Selected excerpt

============================================================

The painting was widely copied and imitated during the 15th century. Near-contemporary copper reproductions are known from Bergamo and Turin. Petrus Christus borrowed the illusionistic carving on the parapet for his 1446 Portrait of a Carthusian. A c. 1449–50 portrait of the Venetian Doge Marco Barbarigo attributed to a follower of van Eyck is also heavily indebted to Léal Souvenir in that it is also unusually tall and narrow, with a large space above the sitter's head.

The painting is first recorded in the notes of Charles Eastlake, the National Gallery's collector and later director, in 1857, the year it was acquired. He mentions that it had been in the possession of the Scottish landscape painter Karl Ross (1816–1858) "before 1854". Like many of van Eyck's works and those of the Early Netherlandish painters in general, the painting's provenance is murky before the 19th century. During the National Gallery's attribution verification, the two copper reproductions were noted. The first was found by Eastlake in the collection of the Lochis family of Bergamo in Italy, the second in Turin, belonging to Count Castellane Harrach is described as smaller than the original and "very weak". Both are now lost.

============================================================

Description of the task
Rewrite the part of the text about the painting, everything from "The painting is" down to "are now lost.", and swap "copper reproductions" for "copper copies".

Stored records:
============================================================

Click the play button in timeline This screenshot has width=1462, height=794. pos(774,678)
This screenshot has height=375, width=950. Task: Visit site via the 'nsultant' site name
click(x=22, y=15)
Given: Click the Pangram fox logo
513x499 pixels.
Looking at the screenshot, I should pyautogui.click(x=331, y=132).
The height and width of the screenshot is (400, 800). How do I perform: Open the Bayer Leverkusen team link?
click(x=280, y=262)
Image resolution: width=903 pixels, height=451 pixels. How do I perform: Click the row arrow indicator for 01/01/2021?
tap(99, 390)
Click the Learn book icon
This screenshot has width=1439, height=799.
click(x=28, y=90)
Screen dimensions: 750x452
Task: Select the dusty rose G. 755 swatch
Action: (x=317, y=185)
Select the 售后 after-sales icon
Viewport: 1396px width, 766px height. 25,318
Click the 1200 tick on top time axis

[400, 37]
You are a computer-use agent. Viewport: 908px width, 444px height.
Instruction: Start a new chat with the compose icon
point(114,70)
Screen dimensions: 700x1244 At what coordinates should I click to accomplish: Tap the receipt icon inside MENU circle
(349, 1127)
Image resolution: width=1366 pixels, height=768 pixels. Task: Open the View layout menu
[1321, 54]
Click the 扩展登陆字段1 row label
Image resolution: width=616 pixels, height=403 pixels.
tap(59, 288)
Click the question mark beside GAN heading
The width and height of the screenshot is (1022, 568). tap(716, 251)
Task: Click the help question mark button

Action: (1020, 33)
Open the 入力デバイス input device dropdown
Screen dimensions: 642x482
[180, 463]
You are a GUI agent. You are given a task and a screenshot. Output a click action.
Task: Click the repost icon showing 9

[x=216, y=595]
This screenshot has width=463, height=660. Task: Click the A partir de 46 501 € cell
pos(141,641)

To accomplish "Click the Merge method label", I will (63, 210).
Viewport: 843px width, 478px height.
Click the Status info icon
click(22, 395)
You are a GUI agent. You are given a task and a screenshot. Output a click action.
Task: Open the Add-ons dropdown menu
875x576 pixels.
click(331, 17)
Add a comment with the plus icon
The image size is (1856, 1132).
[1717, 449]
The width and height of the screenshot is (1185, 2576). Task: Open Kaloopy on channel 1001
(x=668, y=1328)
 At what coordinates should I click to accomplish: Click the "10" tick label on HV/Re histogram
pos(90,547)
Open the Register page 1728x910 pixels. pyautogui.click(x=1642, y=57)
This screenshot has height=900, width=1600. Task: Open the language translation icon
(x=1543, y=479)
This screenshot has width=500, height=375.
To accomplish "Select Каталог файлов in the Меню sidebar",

============================================================

Task solution
The painting is first recorded in the notes of Charles Eastlake, the National Gallery's collector and later director, in 1857, the year it was acquired. He mentions that it had been in the possession of the Scottish landscape painter Karl Ross (1816–1858) "before 1854". Like many of van Eyck's works and those of the Early Netherlandish painters in general, the painting's provenance is murky before the 19th century. During the National Gallery's attribution verification, the two copper copies were noted. The first was found by Eastlake in the collection of the Lochis family of Bergamo in Italy, the second in Turin, belonging to Count Castellane Harrach is described as smaller than the original and "very weak". Both are now lost.